16-hour Caraballo forest fire spares pilgrimage site

LINGAYEN, Pangasinan—A 16-hour forest fire in the Caraballo mountains on Black Saturday almost gutted a pilgrimage site in Natividad town in the eastern part of the province, its mayor said on Monday.

The fire, according to Mayor Rodrigo Rafael, began at 4 p.m. on Saturday and raged until 8 a.m. on Easter Sunday, but no one was reported hurt.

Natividad, which lies at the foot of the Caraballo mountains, is one the province’s fast-emerging religious and ecotourism destinations.

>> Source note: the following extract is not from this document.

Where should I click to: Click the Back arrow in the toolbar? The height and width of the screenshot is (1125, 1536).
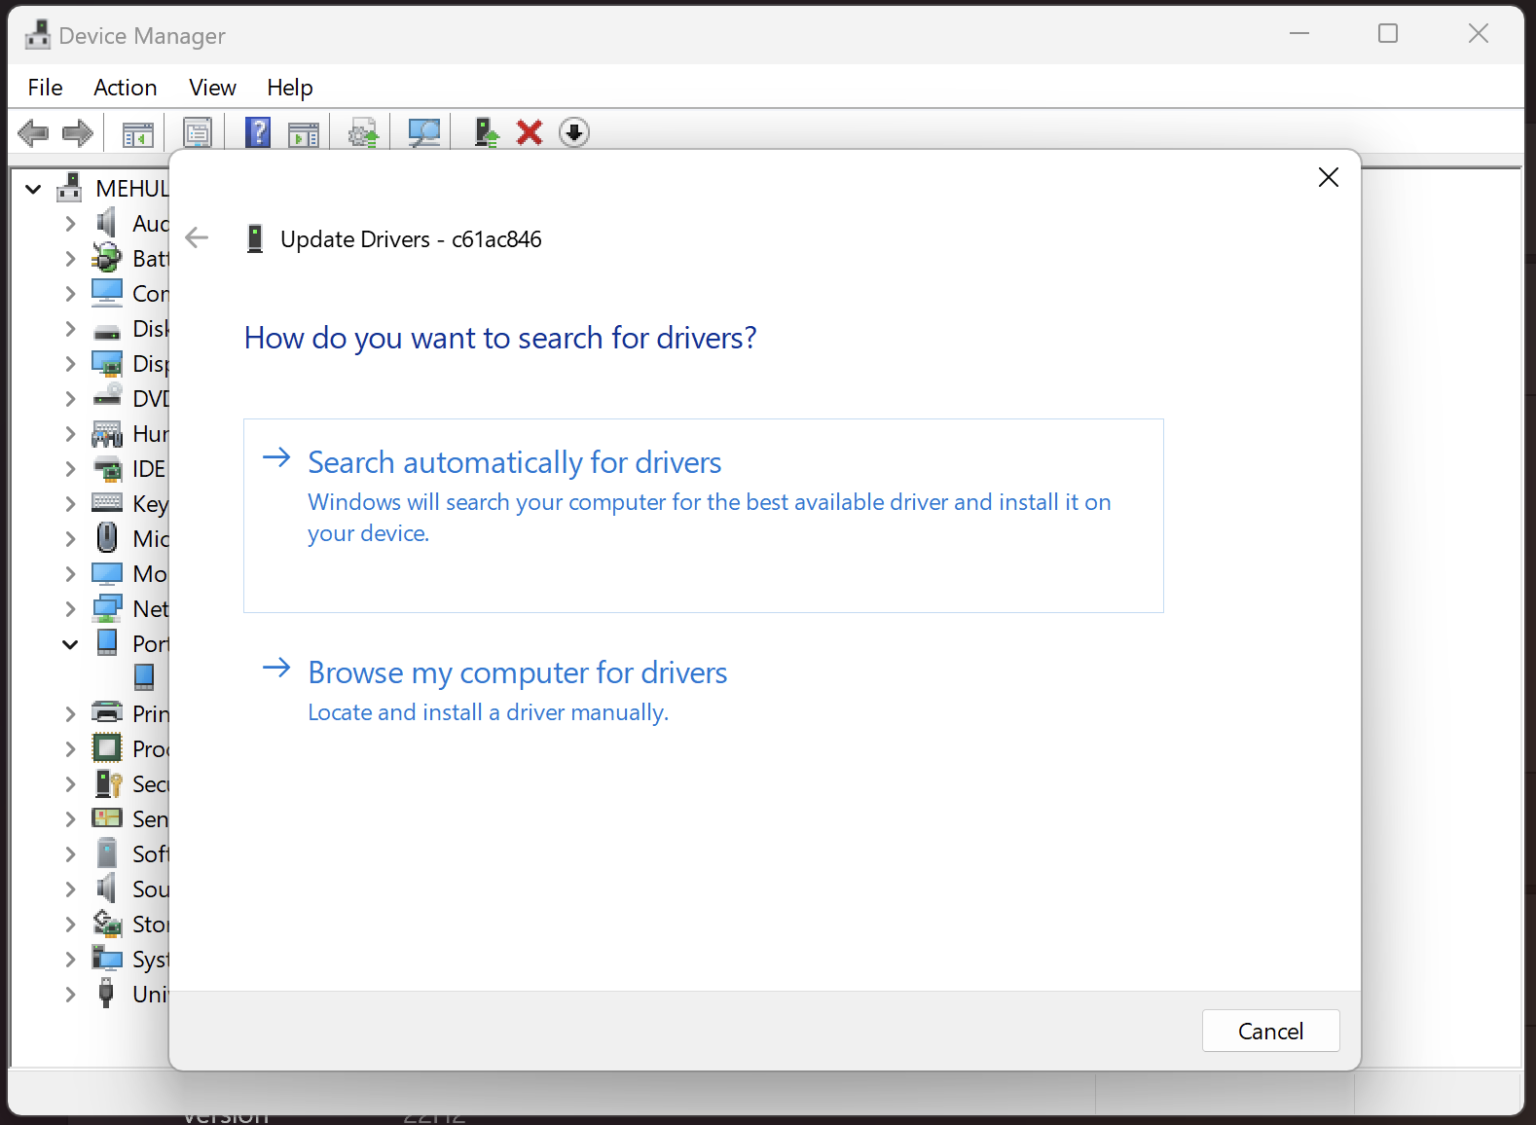pyautogui.click(x=33, y=133)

Rafael said except for the electrical wiring around the pilgrimage site in Barangay (village) Batchelor East, no other structure was damaged.

The site features the 12.19-meter statue of Christ the Redeemer, called “Ayat ni Apo Jesus” (God’s Love), built on the mountaintop, and the Sky Plaza park built on top of a hill. A waterfall is just 2 kilometers away.

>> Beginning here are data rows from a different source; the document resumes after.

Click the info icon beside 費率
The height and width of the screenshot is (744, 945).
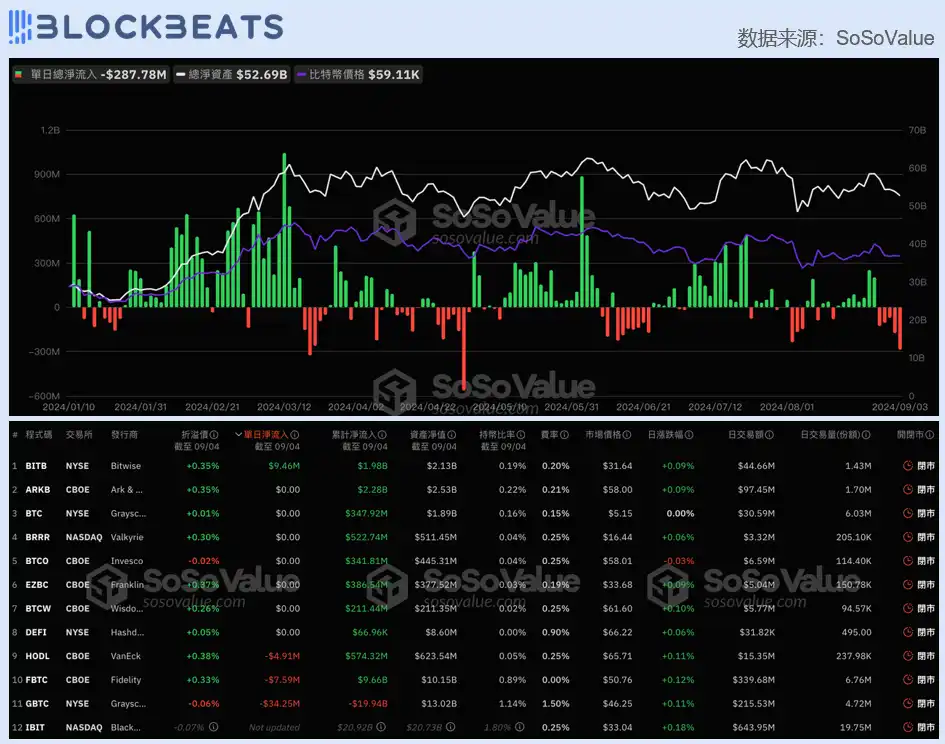[x=565, y=435]
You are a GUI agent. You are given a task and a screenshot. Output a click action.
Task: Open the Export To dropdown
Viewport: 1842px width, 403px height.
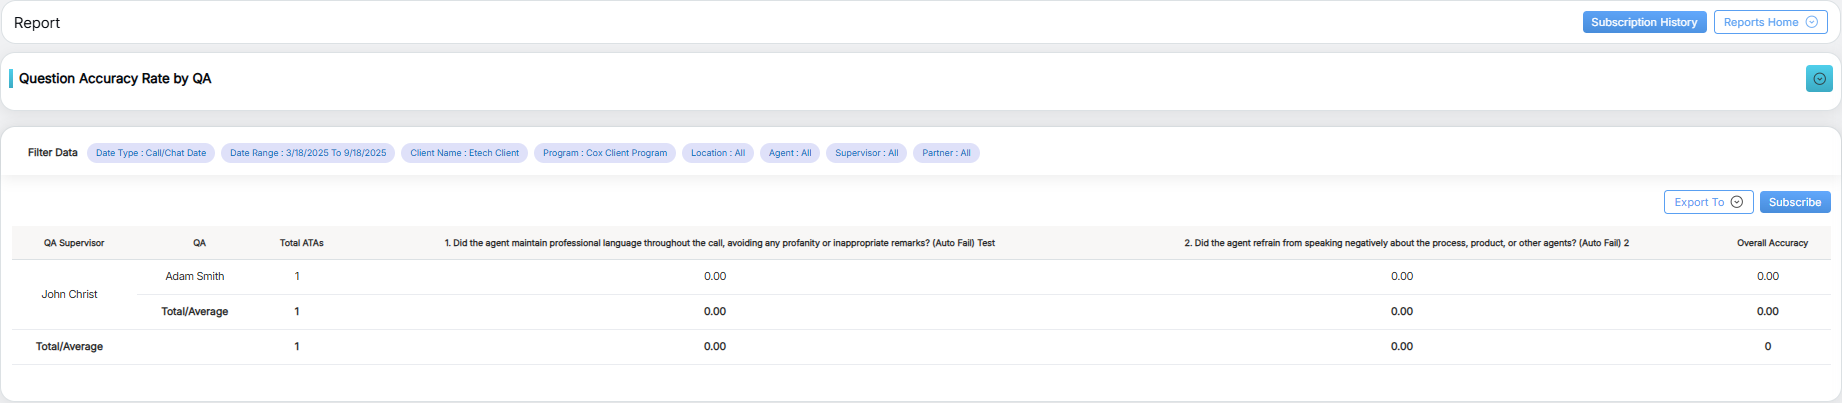tap(1708, 202)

The Sky Plaza has a two-story octagon-shaped multipurpose hall, a chapel, a 120-meter zip line, picnic tables and wide parking spaces. It also serves as base of a 287-step concrete stairway that leads to a grotto of the Virgin Mary on the upper side of the hill and to a 9.14-m Holy Cross.

From the cross is a winding trail leading to the mountaintop, where the statue of Christ the Redeemer stands.

The forest fire might have started when a resident burned dried leaves in a backyard about half a kilometer away from the site, Rafael said in a telephone interview, quoting arson investigators. About 100 hectares of the forest planted with fruit-bearing trees, pine, narra, mahogany and other tree species were destroyed, he said.

“We planted those trees. We will just have to plant again,” Rafael said. “It’s back to zero for us.”

Leduina Co, provincial environment and natural resources officer, said the fire was just one of many in the province this summer.

“It’s just too hot. Despite our information campaign, many people are simply hardheaded and won’t listen,” she said in a telephone interview.

Only 15 rangers guard the 146,000 hectares of woodland in Pangasinan, Co said.

“Many of our forest rangers have already retired. But we have already proposed the hiring of Bantay Gubat (forest guards),” she said.

The inaccessibility of areas where the fires broke out and the lack of firefighting equipment have made it difficult for Co’s office to address the problem.